In-memory databases are becoming increasingly popular and an ever-more important factor in performance-critical activities such as stream processing and deep data analytics. Join Julian Stuhler as he delves into the world of in-memory databases: a technology that’s both reassuringly familiar and intriguingly novel at the same time.
Happy New Year, and welcome to the first column of 2011. The
next year shows no signs of being any less hectic than the last, and I’m
looking forward to sharing interesting IBM Information Management news and
developments with you over the next 12 months. In this column, I’ll be taking a
look at in-memory databases: a technology that’s both reassuringly familiar and
intriguingly novel at the same time.
The basic concept of data in memory is certainly nothing
new. Early hard disks were slow by today’s standards, but even with the
increased rotational speeds and bit density of today’s technology it still
takes several orders of magnitude longer to read or write data to a magnetic disk
when compared to accessing it directly in memory. “I/O avoidance” is therefore
a major preoccupation for anyone concerned about the overall performance of an
IT system, and a great way of avoiding I/O is to keep data in memory once it
has been read, so that next time it’s needed it can be accessed immediately.
The very earliest file management and database systems were
severely memory constrained and had no choice but to read and write data
directly from and to (slow) magnetic disk systems. As computing platforms
evolved and more memory became available, a new generation of systems began to cache
commonly used data to prevent it from constantly being read and re-written to
disk. In DB2, these memory areas were (and still are) known as “buffer pools”. This
feature was present in the very first release of the product on the mainframe
in the mid-1980s, and remains a critical factor in the overall performance of most
DB2 applications today. Of course, as buffer-pools are stored in volatile
memory additional steps need to be taken to ensure that committed updates made
to cached data are recoverable in the event of a system crash (hence DB2’s “log
write ahead” protocol).
Many presentations and papers have been written on the art
and science of DB2 buffer pool tuning. Various approaches exist for sizing the
pools, setting the various thresholds that govern their activity and segmenting
data across them. Facilities such as sequential prefetch allow data to be
asynchronously loaded into a buffer pool in advance of the application actually
needing it, massively reducing the I/O delay for sequential operations.
A favorite tuning technique used by many DBAs involves
setting up one or more buffer pools that are dedicated to small, high-access
tables (such as “code” or “lookup” tables). Such buffer pools are typically
sized so that they are able to hold the entire table and/or indexes,
effectively eliminating all physical IO operations once each page has been
accessed once and read into the pool. DB2 10 for z/OS takes this one stage further
and introduces a new feature (via the PGSTEAL(NONE) attribute) which causes DB2
to automatically read all of the relevant pagesets into the
buffer pool at the first SQL access. Furthermore, the optimizer knows and takes
into account that the data is “pinned” in memory and assumes that no I/O will
be required when making access path decisions.
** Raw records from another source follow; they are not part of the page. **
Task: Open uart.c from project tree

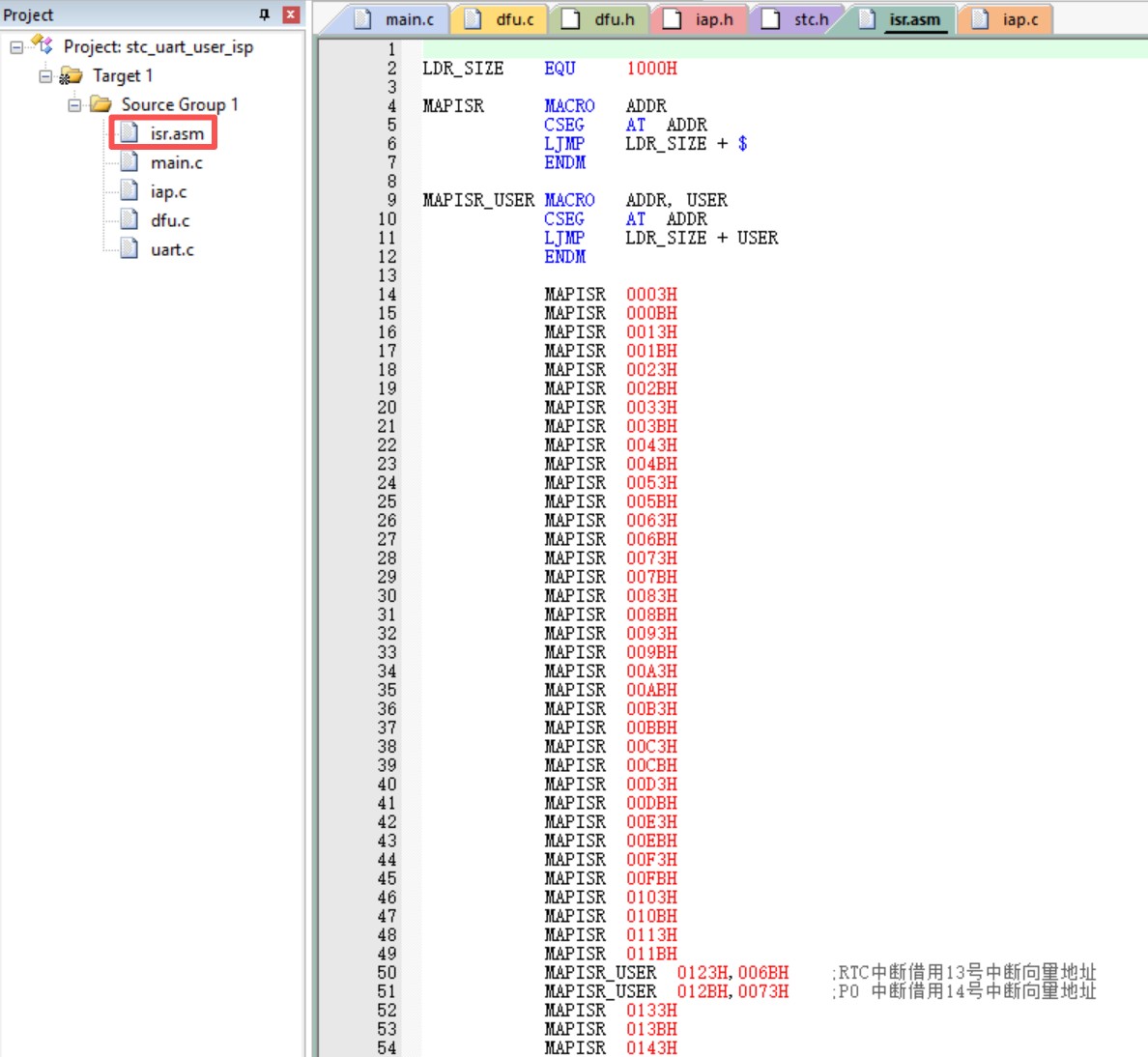Action: pos(172,249)
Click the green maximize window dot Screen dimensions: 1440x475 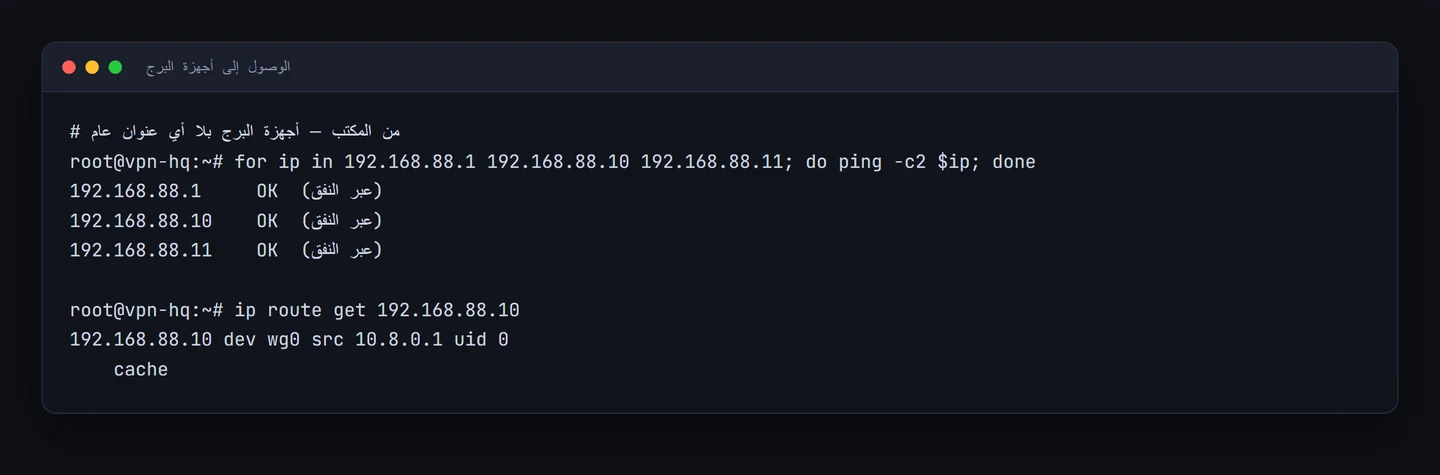[115, 67]
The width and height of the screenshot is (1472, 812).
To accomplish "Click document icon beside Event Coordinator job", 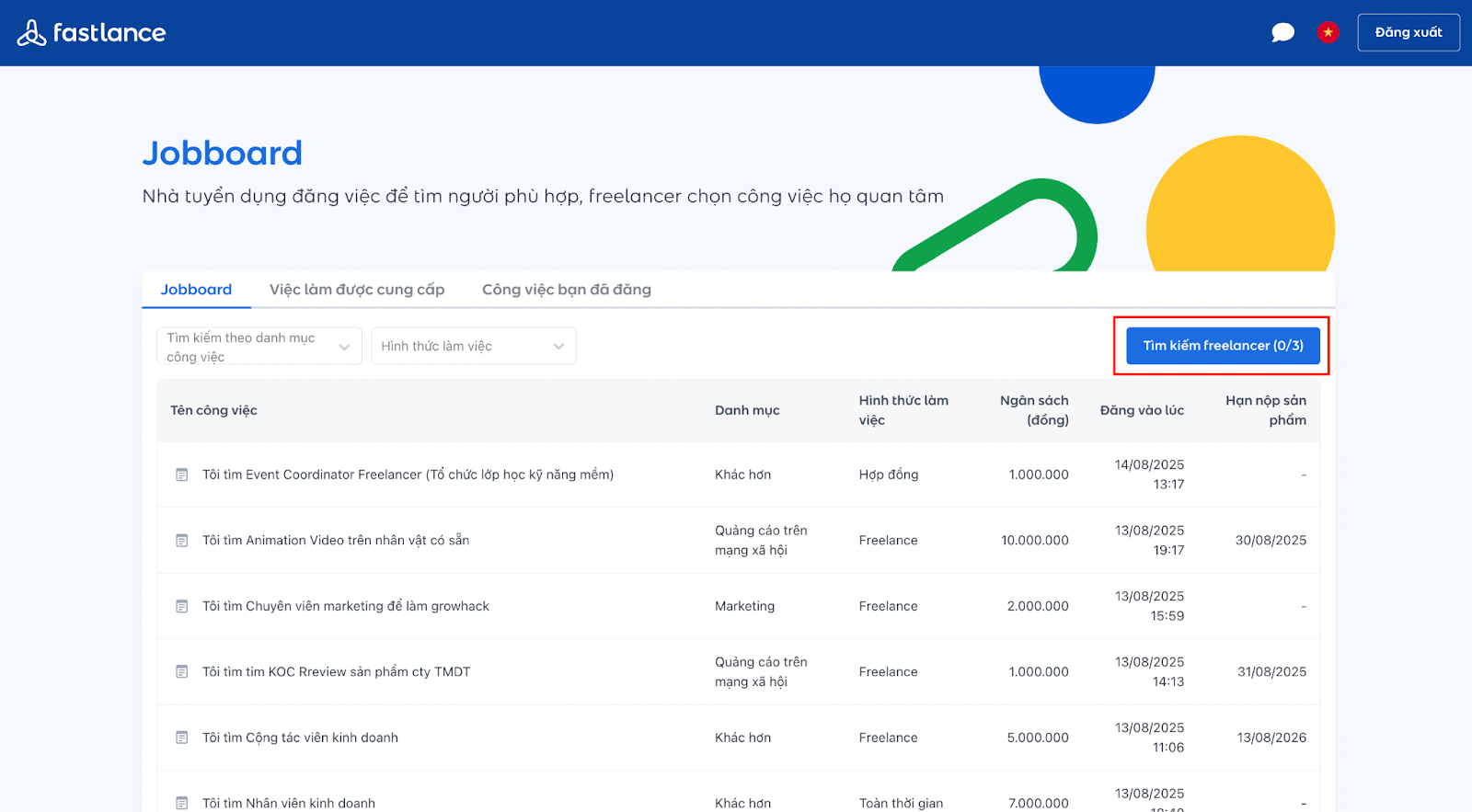I will [182, 475].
The advent of 64-bit support on most processors and
operating systems has opened up more possibilities for storing greater amounts of
data in buffer pools during the past couple of years. However, you still need
to have enough physical memory in your server to support those pools, and even
at today’s relatively low prices it rapidly becomes uneconomical to configure
systems beyond a few hundreds of Gigabytes.
Enter the SSD
So, what else has changed to open a new chapter in this
story? One answer to that question is the SSD, or Solid State Disk (aka Solid State Drive). This is essentially a device that uses flash-based, non-volatile memory
to store data, while presenting itself to the outside world (and the operating
system) as just another hard disk drive. Compared to conventional magnetic
media, SSDs are typically somewhat more expensive, but much faster (up to 70
times the number of I/O operations per second), quieter and use significantly
less power. As such, SSDs represent a compromise between the outright speed of
conventional memory access and the low cost of a traditional magnetic disk
drive (see diagram below).
SSDs have been around for while but as the chart above indicates,
they are falling rapidly in price: they are currently around 10 times the price
of a Hard Disk Drive (HDD) on a cost-per-megabyte basis but that is expected to
fall to just 2-3 times over the next 12-24 months.
Today, the SSD is mainly being used as a straightforward
replacement for conventional HDDs. For a DB2 system that is predominantly
I/O-constrained, moving the high-access tablespaces onto SSDs can give some
dramatic and immediate performance benefits with relatively minor
implementation cost and effort.
At the same time, many database vendors are beginning to
extend and enhance their traditional RDBMs systems to make them “SSD aware” and
specifically exploit their unique characteristics. For example, some vendors
are looking at the possibility of multi-tier cache systems based on the “temperature”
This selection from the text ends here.